“You have no IDEA the IMMENSITY of how much I DO NOT CARE about school right now.”
Some girls in our home are not able to verbalize their emotions. Gina does not have this problem. While she doesn’t always understand her emotions, when she has a moment of clarity (or just wants to be left alone), Gina knows how to tell you what she’s thinking.
These are the waters I get to tread every day as a teacher at the Wellspring Living Girls Program. There are days when everyone works the entire day without an emotional outburst, acting out defiantly, fighting, or sleeping, but those days are rare. Gina and the others are typical teenagers in many respects, an age that comes with it’s own set of hormones and boundary pushing that challenges even the best parents. But on top of that they’ve been through multiple traumas beyond even the wounds their sexual exploitation has caused.
Some were raped as small children.
Some were abused by various family members.
Some were exposed to drugs at an early age.
Some became addicts themselves.
Some have grown up in extreme poverty.
Some have watched friends die on the street.
Some have been used in pagan rituals.
And some had parents die or just abandon them.
Again, these traumas are in addition to the repeated rape, kidnapping, physical abuse, emotional and mental intimidation, etc., that are a part of many of their stories of being sex trafficked… sometimes for YEARS.

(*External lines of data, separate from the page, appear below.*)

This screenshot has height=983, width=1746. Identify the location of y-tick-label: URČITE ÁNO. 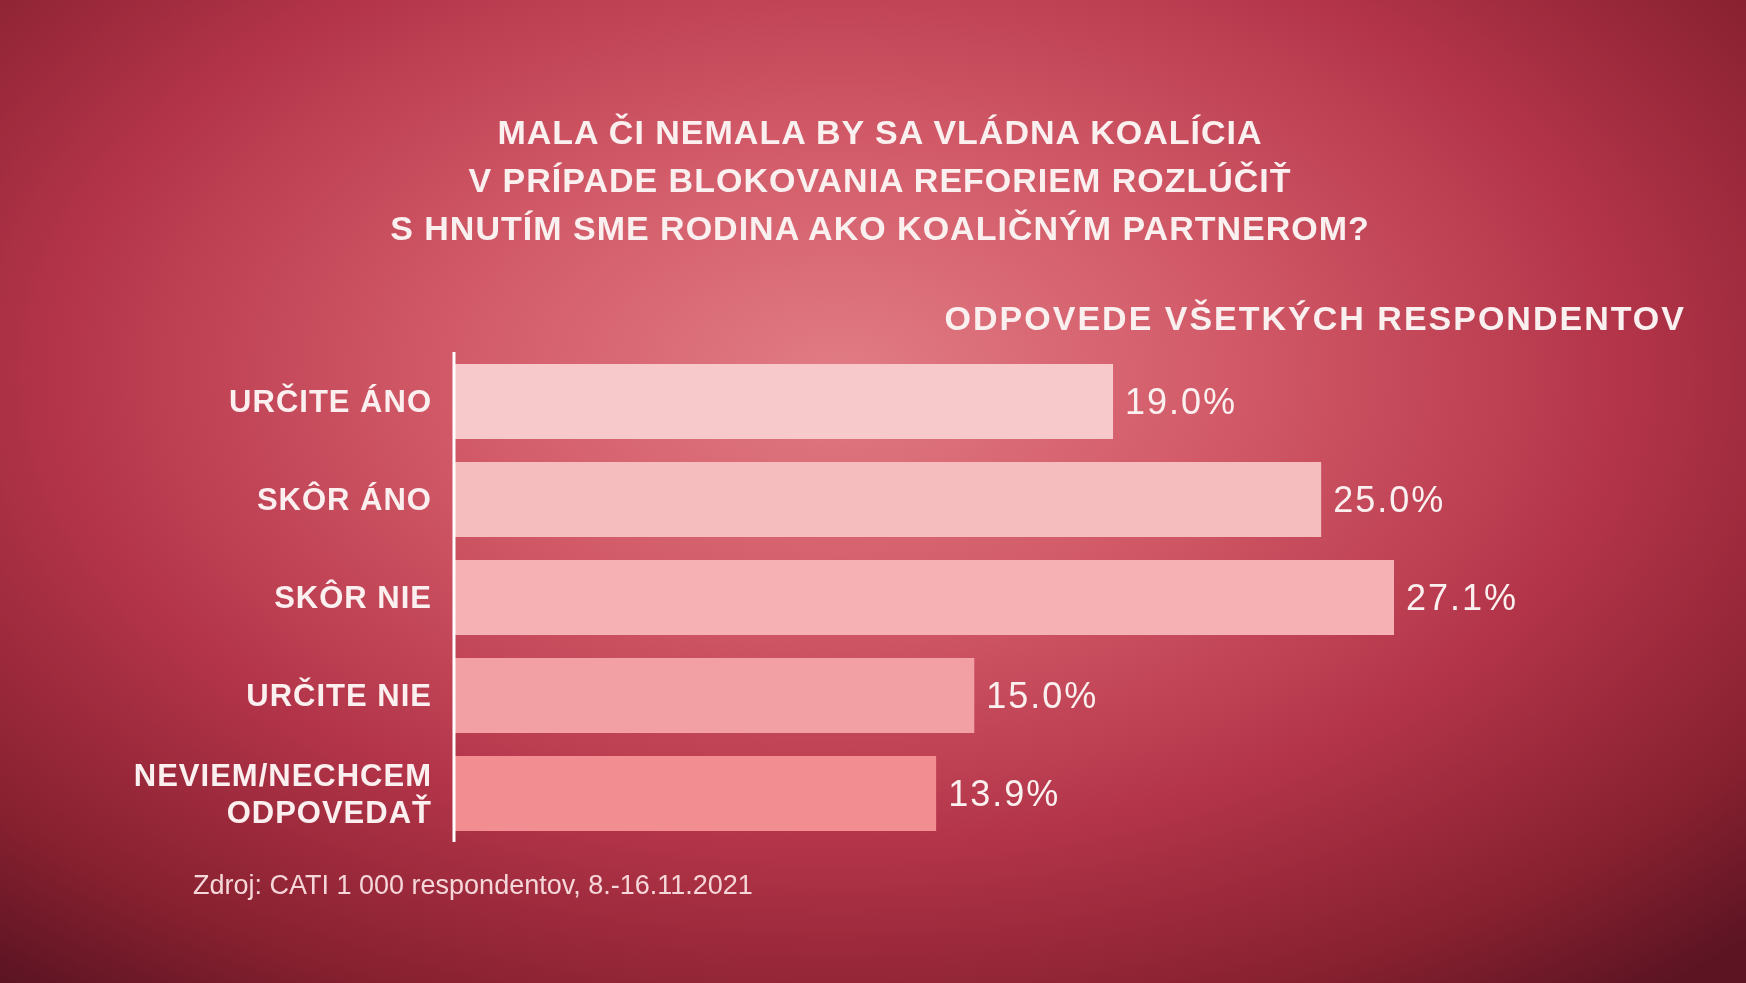
(330, 400).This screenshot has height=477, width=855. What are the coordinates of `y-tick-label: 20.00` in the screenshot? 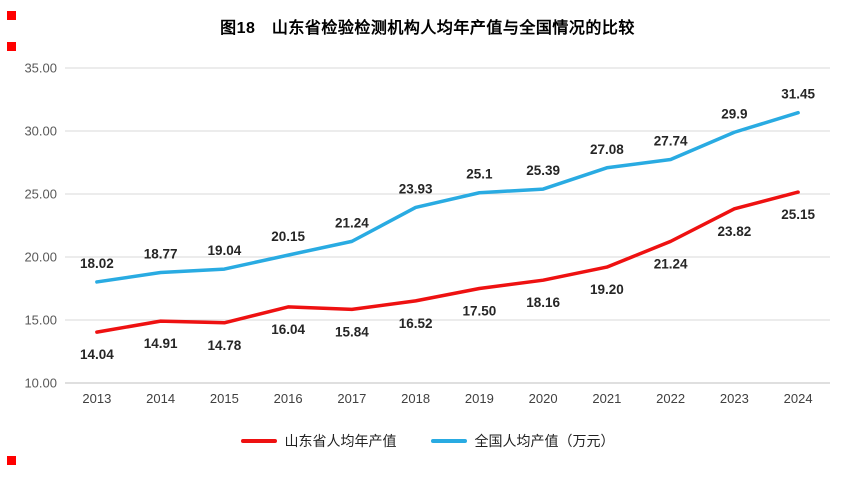 It's located at (40, 258).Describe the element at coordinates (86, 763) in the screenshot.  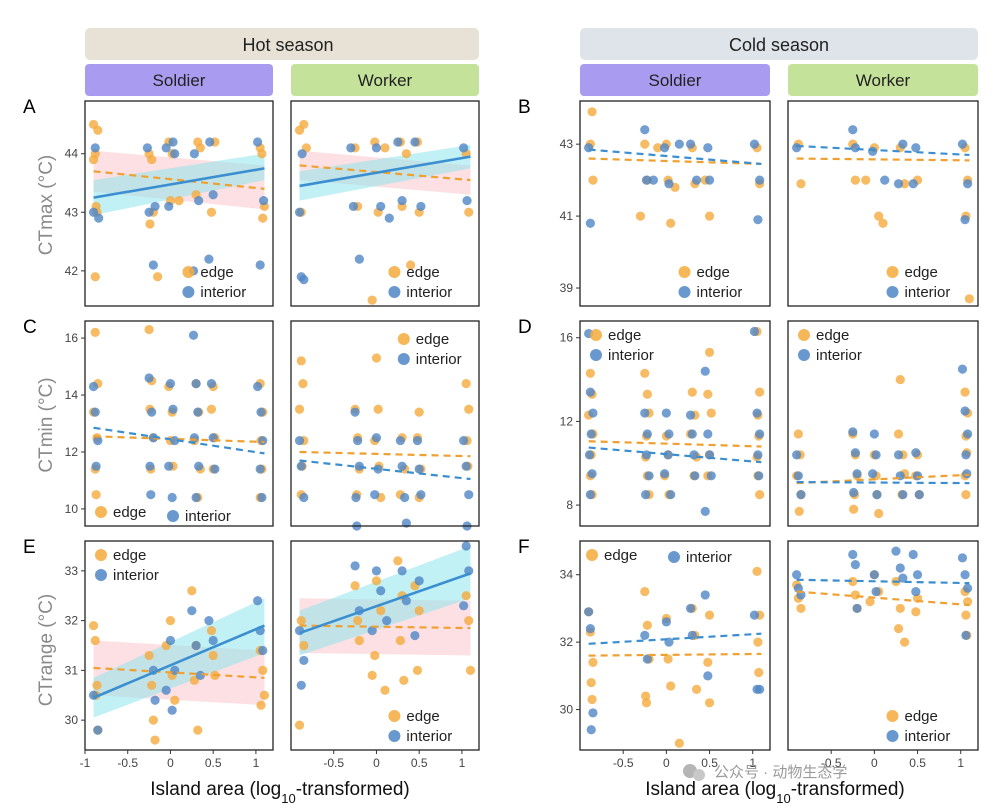
I see `x-tick-label: -1` at that location.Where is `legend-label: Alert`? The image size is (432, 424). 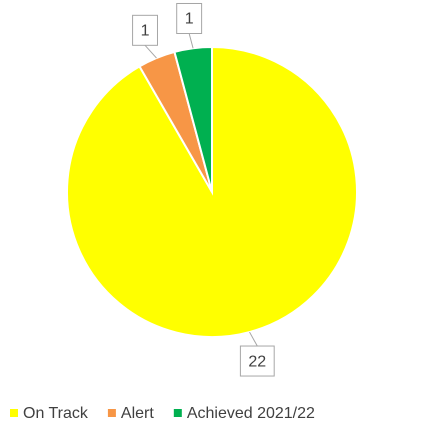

No wonder Gina can’t sit and focus on Algebra 2 and World Literature for four hours a day. No wonder she tells me I remind her of someone she cares about one minute, then tells me to leave her the heck alone the next. She has wounds that run deeper than I can fathom and has covered them with a hard emotional shell out of necessity to survive. When life feels good, she can handle the stress of school, but as she works through therapy and begins to imagine life out of the home, she gets scared, frustrated, or angry, and can’t always handle school.
At my best I feel like I ‘get’ these girls and connect in meaningful ways, distracting them from their pain long enough to focus on a different future. That’s why I do what I do. God did not intend for these things to happen to them and God promises that in His time He works all things for the good of those who love Him. I know these things; yet, I’m not always at my best. Sometimes I get frustrated, tired, and wounded. I carry my own brokenness, anxieties, and worries into their world. When I fall out of balance, I forget the work of God and just want Gina to stop being dramatic and do her stinkin’ Chemistry.
However, even when I get it wrong, I look back and see God still working out His purposes in both of our lives. God is helping me to trust Him with my own life as well as with the girls’ lives. As much as I strive for them to graduate high school and be successful, I mostly just want God to heal them. We see this process of healing beginning to take place in each of them in unique ways. I see it in Gina. She trusts God more than I do sometimes and her life preaches a message I can’t to the other girls. So I let go and trust God to break through the walls and work as only He can.